Reading

 

On these pages you will find the best in speculative fiction books, with brief reviews. The reviews are all positive: if I don't like it, I don't promote it. I have also included pages with research resources, which others with like interests may explore.

As a convenience to visitors, links are included for all books to Amazon.com, and you may add directly to your shopping cart from here.

Contemporary Classics Non-genre Medieval Resources Movies

Truly amazing books. These are all books I have read more than once, and would read again and again.

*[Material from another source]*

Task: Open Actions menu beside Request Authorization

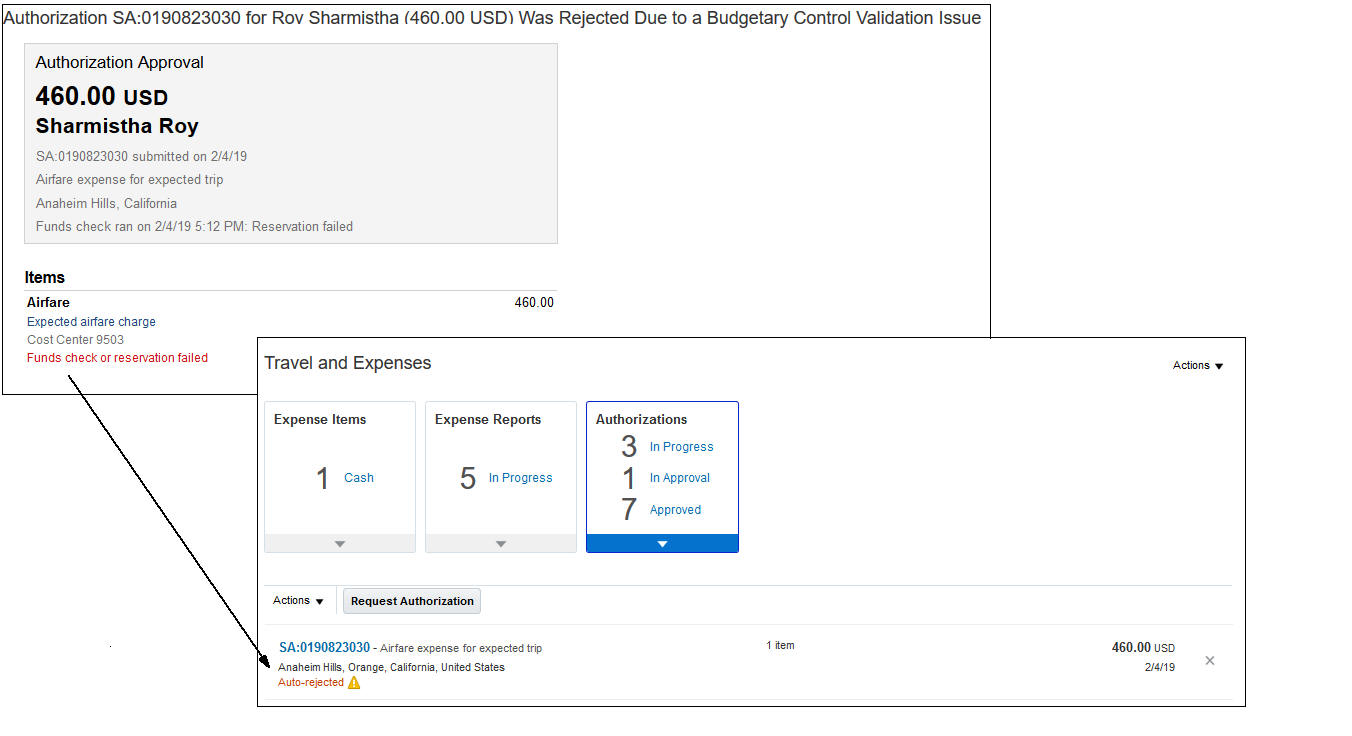Action: pyautogui.click(x=298, y=601)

Ellen Potters's The Kneebone Boy:  

For Middle Grades Readers. One of my favorite books for older children. Each of the characters is a etched sharp, quirky, and real. Deliciously dark and weird, and free of any "important message for youngsters" that weighs down so many popular kid's books. Lucia Hardscrabble is pompous, manipulative, and insecure, and she doesn't learn better. You just love her in spite of it all. Great Aunt Hettie is crass and domineering but has one overwhelming good point: she takes the kids and their issues absolutely seriously. She is absolutely on their side, and she just as absolutely will not do anything for them.

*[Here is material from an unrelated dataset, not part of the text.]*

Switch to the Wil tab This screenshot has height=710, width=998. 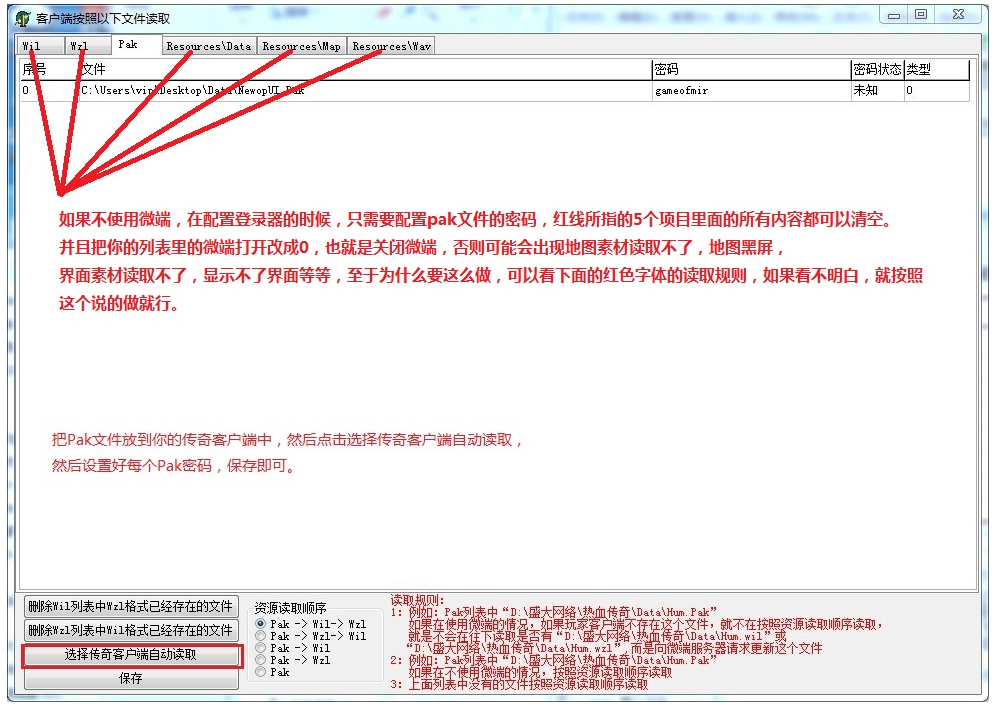coord(37,45)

[paraphrased] "Did you go up on the tower, like I told you you were strictly not allowed to?... Of course you did. Why else would I tell you it was off limits?"

Adam Rex's The True Meaning of Smekday:

For Middle Grades Readers. Name another book that is side-splitting funny, heart-aching tragic, and a clear but not overburdening parable on colonialism, all at once. Where it is serious, such as when twelve year-old Tip watches the Boov kidnap her mother, the book spares you no mercy with the rage and loss of preteen abandonment. Where it is funny, such as the constant miscommunication between Tip and her alien associate, ("Wait, did you mean the car could 'explode'?" "That is what I said!" "No, you said we could 'explore'!" "Is same thing.") it is a riot. Where it comments on colonialism (The aliens generously give Americans all of Florida to live in. No, wait, make that Arizona, they like oranges.) it is still funny.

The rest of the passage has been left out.